The company, which recently laid off hundreds of workers, is offloading stake in the subsidiary as it is considered non-core and requires substantially high working capital to run the operations. In addition, this stake sale will help the company pay off some of its debt

"There are parties who have strong interest in the distribution business. NMC will be offloading the unit soon and that also to different parties," a source said.

"The company is in the process of exploring options for NMC Trading, the group's distribution business, which it has determined to be non-core and requiring substantial levels of working capital. The process should not materially adversely impact distributors' activities, nor NMC Trading's customers," an NMC Healthcare spokeswoman said.

The UK-court has appointed Alvarez & Marsal as administrator to oversee the operations of the debt-ridden hospital operator. The healthcare firm has been caught in a whirlpool of $6.6 billion debt while its senior former high management team is under investigation for financial irregularities.

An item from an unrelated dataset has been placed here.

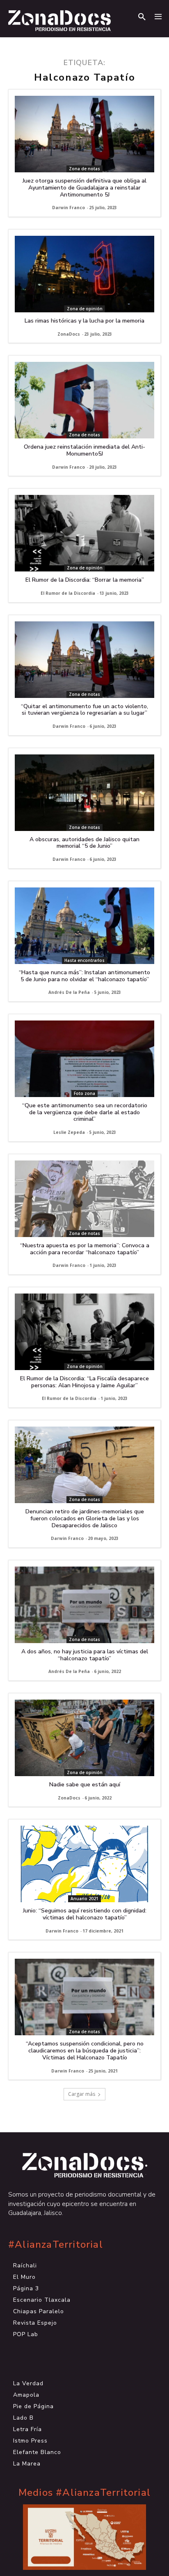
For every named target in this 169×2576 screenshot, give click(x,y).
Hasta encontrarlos (84, 960)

The UAE Central Bank has direct local banks to freeze all bank accounts of NMC founder BR Shetty and his family members as well as accounts of those companies where he has a stake. The Central Bank move is subsequent to a criminal complaint filed by Abu Dhabi Commercial Bank, which has the largest exposure to NMC Healthcare, amounting Dh3 billion.

As the company faces financial difficulties, Reuters reported that NMC Health delayed May staff salaries and now expects to complete making payments by the first week of June.

The spokeswoman said: "The company has been in regular dialogue with its creditor constituencies through various creditor committees, including the direct bank lenders to its NMC Trading businesses."